Une correspondance de 33 ans

La correspondance amoureuse est de toutes les époques, comme le coup de foudre. Son originalité, c’est la durée, le temps n’a pas usé le lien des premiers jours : « Rien ne s’est affadi ou affaibli depuis sept ans…  je crois que je fais l’amour avec toi depuis le 15 août 1963. » L’amour perdurera jusqu’aux derniers jours : « Tu m’as toujours apporté plus. Tu as été ma chance de vie. Comment ne pas t’aimer davantage ? » écrit-il dans sa dernière lettre le 22 septembre 1995. Existe-t-il une autre correspondance amoureuse- lisible- sur une période aussi longue, 33 ans, qui soit le fait d’un amoureux ayant 33 ans de plus que l’aimée? François, ancien ministre, avait 46 ans, lorsqu’il séduisit Anne, 19 ans, « montée » de Clermont-Ferrand à Paris pour des études, sur qui il devait veiller.

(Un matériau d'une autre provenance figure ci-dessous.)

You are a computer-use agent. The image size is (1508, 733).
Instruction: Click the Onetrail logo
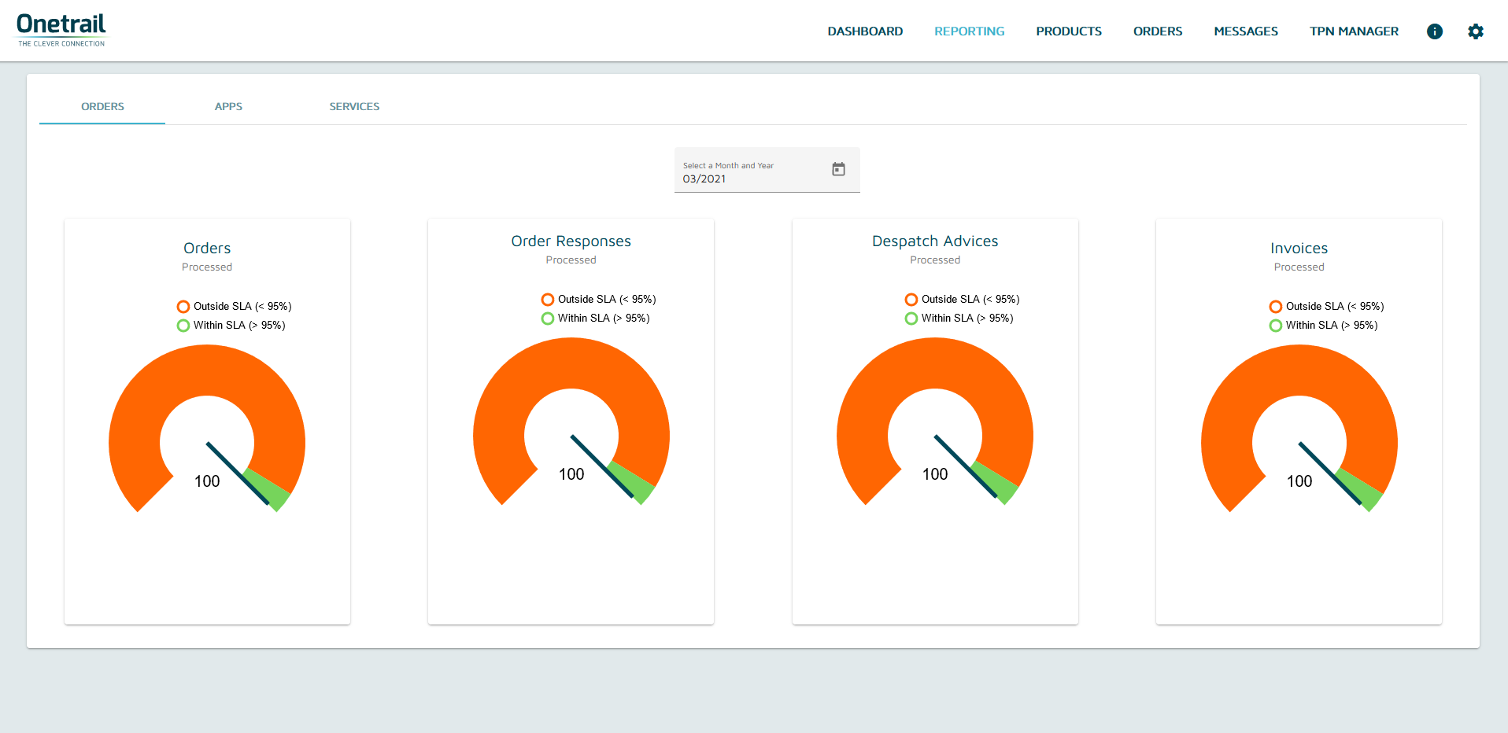point(61,29)
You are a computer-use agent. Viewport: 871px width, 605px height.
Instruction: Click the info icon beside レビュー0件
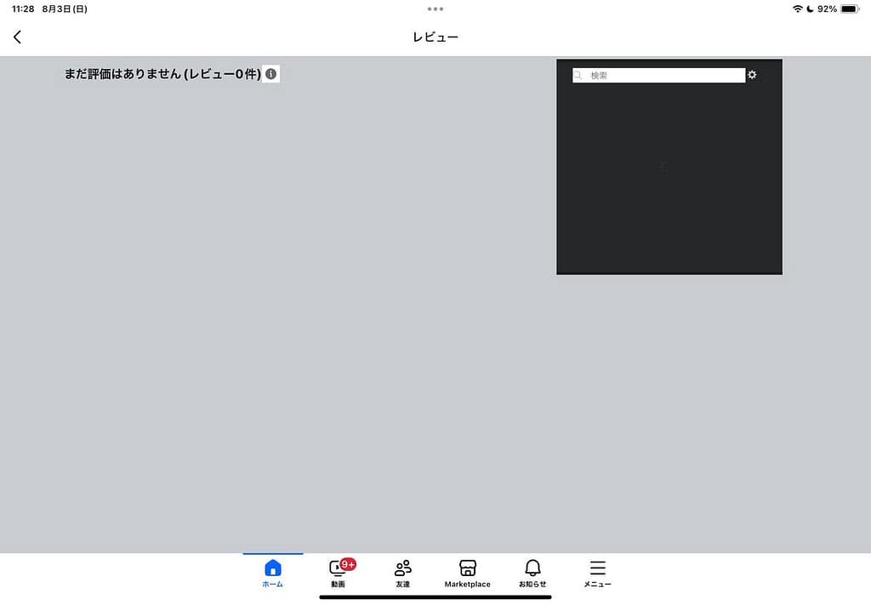(x=270, y=75)
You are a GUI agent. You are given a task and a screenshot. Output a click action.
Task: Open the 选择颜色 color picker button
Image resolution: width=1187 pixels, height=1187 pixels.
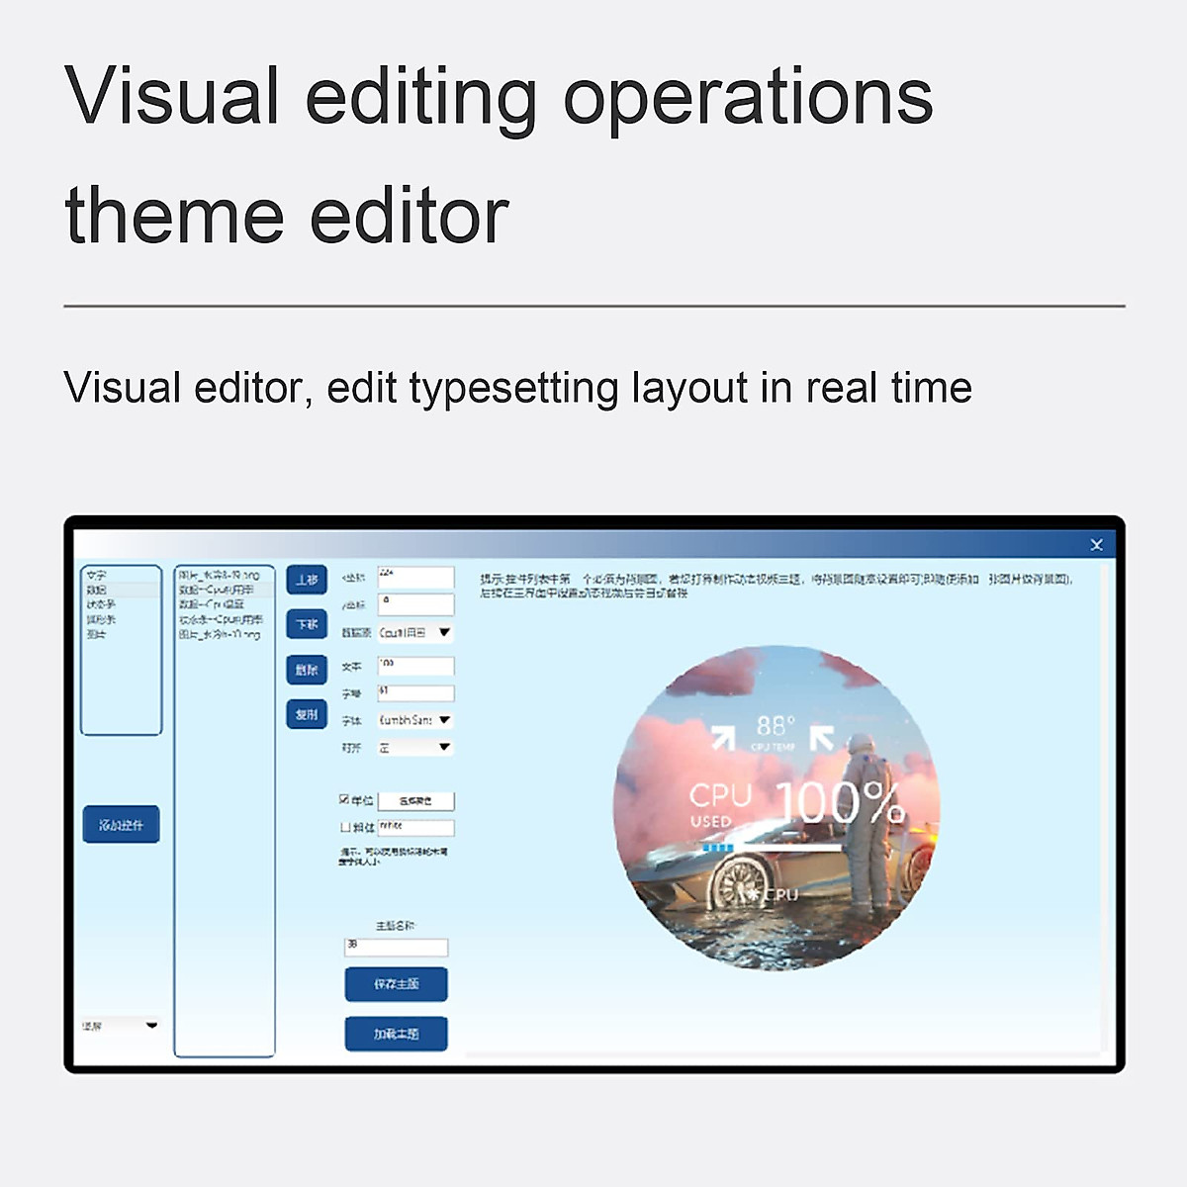coord(415,800)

Un épistolier prolifique et impatient

François est un épistolier prolifique, surtout les premières années : une dizaine de longues lettres (35 pages) en janvier et août 1964, plusieurs dans la même journée. Dans les débuts, c’est presque la lettre quotidienne. Lorsqu’il est président, la carte postale écrite en France ou à l’étranger remplace assez souvent la lettre. François est un épistolier impatient et exigeant. Il s’agace lorsqu’il n’a pas une réponse quasi immédiate. Il téléphone et ne supporte pas d’attendre ou de n’avoir pas de correspondant.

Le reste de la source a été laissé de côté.